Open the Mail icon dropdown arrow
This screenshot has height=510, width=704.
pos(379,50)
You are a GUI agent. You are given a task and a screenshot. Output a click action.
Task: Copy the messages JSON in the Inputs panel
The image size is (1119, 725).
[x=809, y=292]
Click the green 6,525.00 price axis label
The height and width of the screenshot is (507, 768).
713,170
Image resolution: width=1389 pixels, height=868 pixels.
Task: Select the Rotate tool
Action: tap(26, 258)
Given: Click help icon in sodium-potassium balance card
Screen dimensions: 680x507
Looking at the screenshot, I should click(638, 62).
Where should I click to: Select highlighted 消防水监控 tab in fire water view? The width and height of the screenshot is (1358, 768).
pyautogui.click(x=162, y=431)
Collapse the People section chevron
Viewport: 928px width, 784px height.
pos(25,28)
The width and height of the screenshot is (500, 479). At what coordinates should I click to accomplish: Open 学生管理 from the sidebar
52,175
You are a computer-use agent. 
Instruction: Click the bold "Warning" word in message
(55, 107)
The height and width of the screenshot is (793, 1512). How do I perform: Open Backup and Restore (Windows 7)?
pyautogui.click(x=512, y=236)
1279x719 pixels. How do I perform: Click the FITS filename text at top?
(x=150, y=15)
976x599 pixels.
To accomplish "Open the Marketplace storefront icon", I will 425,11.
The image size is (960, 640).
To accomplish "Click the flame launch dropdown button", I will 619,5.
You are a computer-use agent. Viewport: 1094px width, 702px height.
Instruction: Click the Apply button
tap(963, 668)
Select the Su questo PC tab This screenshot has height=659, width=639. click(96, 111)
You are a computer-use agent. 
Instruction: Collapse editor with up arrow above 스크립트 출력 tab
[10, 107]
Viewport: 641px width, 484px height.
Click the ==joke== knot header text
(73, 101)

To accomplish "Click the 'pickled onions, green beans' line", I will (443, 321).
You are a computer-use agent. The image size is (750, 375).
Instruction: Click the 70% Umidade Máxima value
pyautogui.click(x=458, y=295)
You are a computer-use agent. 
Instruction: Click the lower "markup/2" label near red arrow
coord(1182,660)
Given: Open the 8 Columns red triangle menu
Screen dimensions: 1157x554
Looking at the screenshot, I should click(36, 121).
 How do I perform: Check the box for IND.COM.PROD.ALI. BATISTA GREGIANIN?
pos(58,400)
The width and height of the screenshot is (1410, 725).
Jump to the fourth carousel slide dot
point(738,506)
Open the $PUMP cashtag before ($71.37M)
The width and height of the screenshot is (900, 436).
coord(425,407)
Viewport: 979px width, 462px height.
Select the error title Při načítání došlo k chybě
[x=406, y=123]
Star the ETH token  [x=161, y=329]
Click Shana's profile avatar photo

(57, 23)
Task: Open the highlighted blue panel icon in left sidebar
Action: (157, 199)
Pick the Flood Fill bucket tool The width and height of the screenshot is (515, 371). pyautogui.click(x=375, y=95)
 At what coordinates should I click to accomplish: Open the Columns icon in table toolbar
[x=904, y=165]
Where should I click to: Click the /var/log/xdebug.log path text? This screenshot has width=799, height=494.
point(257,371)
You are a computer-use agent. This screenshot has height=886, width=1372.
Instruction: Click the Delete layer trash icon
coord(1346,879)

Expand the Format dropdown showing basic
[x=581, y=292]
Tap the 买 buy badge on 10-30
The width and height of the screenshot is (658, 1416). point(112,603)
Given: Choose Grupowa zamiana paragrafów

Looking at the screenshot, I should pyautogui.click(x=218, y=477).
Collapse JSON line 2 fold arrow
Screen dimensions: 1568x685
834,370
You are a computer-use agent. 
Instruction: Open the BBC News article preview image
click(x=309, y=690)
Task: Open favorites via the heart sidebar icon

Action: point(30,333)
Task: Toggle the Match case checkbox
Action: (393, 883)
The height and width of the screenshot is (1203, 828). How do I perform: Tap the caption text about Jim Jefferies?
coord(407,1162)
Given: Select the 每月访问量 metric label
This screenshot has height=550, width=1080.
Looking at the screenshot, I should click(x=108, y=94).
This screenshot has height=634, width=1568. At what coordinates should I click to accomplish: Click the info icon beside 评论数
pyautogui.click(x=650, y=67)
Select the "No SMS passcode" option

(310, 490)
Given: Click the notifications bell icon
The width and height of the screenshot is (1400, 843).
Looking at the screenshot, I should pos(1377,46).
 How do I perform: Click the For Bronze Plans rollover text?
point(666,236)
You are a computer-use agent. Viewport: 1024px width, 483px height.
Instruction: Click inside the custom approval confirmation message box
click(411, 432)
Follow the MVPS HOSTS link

-----

• WORK TO BE COMPLETED:
All of the data is to be transcribed exactly as written.

• YOUR SOLUTION:
Open the Mail icon dropdown arrow
This screenshot has height=510, width=704.
pos(379,50)
You are a GUI agent. You are given a task and a screenshot. Output a click action.
Task: Copy the messages JSON in the Inputs panel
The image size is (1119, 725).
[x=809, y=292]
Click the green 6,525.00 price axis label
The height and width of the screenshot is (507, 768).
713,170
Image resolution: width=1389 pixels, height=868 pixels.
Task: Select the Rotate tool
Action: tap(26, 258)
Given: Click help icon in sodium-potassium balance card
Screen dimensions: 680x507
Looking at the screenshot, I should click(638, 62).
Where should I click to: Select highlighted 消防水监控 tab in fire water view? The width and height of the screenshot is (1358, 768).
pyautogui.click(x=162, y=431)
Collapse the People section chevron
Viewport: 928px width, 784px height.
pos(25,28)
The width and height of the screenshot is (500, 479). At what coordinates should I click to accomplish: Open 学生管理 from the sidebar
52,175
You are a computer-use agent. 
Instruction: Click the bold "Warning" word in message
(55, 107)
The height and width of the screenshot is (793, 1512). How do I perform: Open Backup and Restore (Windows 7)?
pyautogui.click(x=512, y=236)
1279x719 pixels. How do I perform: Click the FITS filename text at top?
(x=150, y=15)
976x599 pixels.
To accomplish "Open the Marketplace storefront icon", I will 425,11.
The image size is (960, 640).
To accomplish "Click the flame launch dropdown button", I will 619,5.
You are a computer-use agent. Viewport: 1094px width, 702px height.
Instruction: Click the Apply button
tap(963, 668)
Select the Su questo PC tab This screenshot has height=659, width=639. click(96, 111)
You are a computer-use agent. 
Instruction: Collapse editor with up arrow above 스크립트 출력 tab
[10, 107]
Viewport: 641px width, 484px height.
Click the ==joke== knot header text
(73, 101)

To accomplish "Click the 'pickled onions, green beans' line", I will (443, 321).
You are a computer-use agent. The image size is (750, 375).
Instruction: Click the 70% Umidade Máxima value
pyautogui.click(x=458, y=295)
You are a computer-use agent. 
Instruction: Click the lower "markup/2" label near red arrow
coord(1182,660)
Given: Open the 8 Columns red triangle menu
Screen dimensions: 1157x554
Looking at the screenshot, I should click(36, 121).
 How do I perform: Check the box for IND.COM.PROD.ALI. BATISTA GREGIANIN?
pos(58,400)
The width and height of the screenshot is (1410, 725).
Jump to the fourth carousel slide dot
point(738,506)
Open the $PUMP cashtag before ($71.37M)
The width and height of the screenshot is (900, 436).
coord(425,407)
Viewport: 979px width, 462px height.
Select the error title Při načítání došlo k chybě
[x=406, y=123]
Star the ETH token  [x=161, y=329]
Click Shana's profile avatar photo

(57, 23)
Task: Open the highlighted blue panel icon in left sidebar
Action: (157, 199)
Pick the Flood Fill bucket tool The width and height of the screenshot is (515, 371). pyautogui.click(x=375, y=95)
 At what coordinates should I click to accomplish: Open the Columns icon in table toolbar
[x=904, y=165]
Where should I click to: Click the /var/log/xdebug.log path text? This screenshot has width=799, height=494.
point(257,371)
You are a computer-use agent. This screenshot has height=886, width=1372.
Instruction: Click the Delete layer trash icon
coord(1346,879)

Expand the Format dropdown showing basic
[x=581, y=292]
Tap the 买 buy badge on 10-30
The width and height of the screenshot is (658, 1416). point(112,603)
Given: Choose Grupowa zamiana paragrafów

Looking at the screenshot, I should pyautogui.click(x=218, y=477).
Collapse JSON line 2 fold arrow
Screen dimensions: 1568x685
834,370
You are a computer-use agent. 
Instruction: Open the BBC News article preview image
click(x=309, y=690)
Task: Open favorites via the heart sidebar icon

Action: point(30,333)
Task: Toggle the Match case checkbox
Action: (393, 883)
The height and width of the screenshot is (1203, 828). How do I perform: Tap the caption text about Jim Jefferies?
coord(407,1162)
Given: Select the 每月访问量 metric label
This screenshot has height=550, width=1080.
Looking at the screenshot, I should click(x=108, y=94).
This screenshot has height=634, width=1568. At what coordinates should I click to accomplish: Click the info icon beside 评论数
pyautogui.click(x=650, y=67)
Select the "No SMS passcode" option

(310, 490)
Given: Click the notifications bell icon
The width and height of the screenshot is (1400, 843).
Looking at the screenshot, I should pos(1377,46).
 How do I perform: Click the For Bronze Plans rollover text?
point(666,236)
You are a computer-use agent. Viewport: 1024px width, 483px height.
Instruction: Click inside the custom approval confirmation message box
click(411, 432)
Follow the MVPS HOSTS link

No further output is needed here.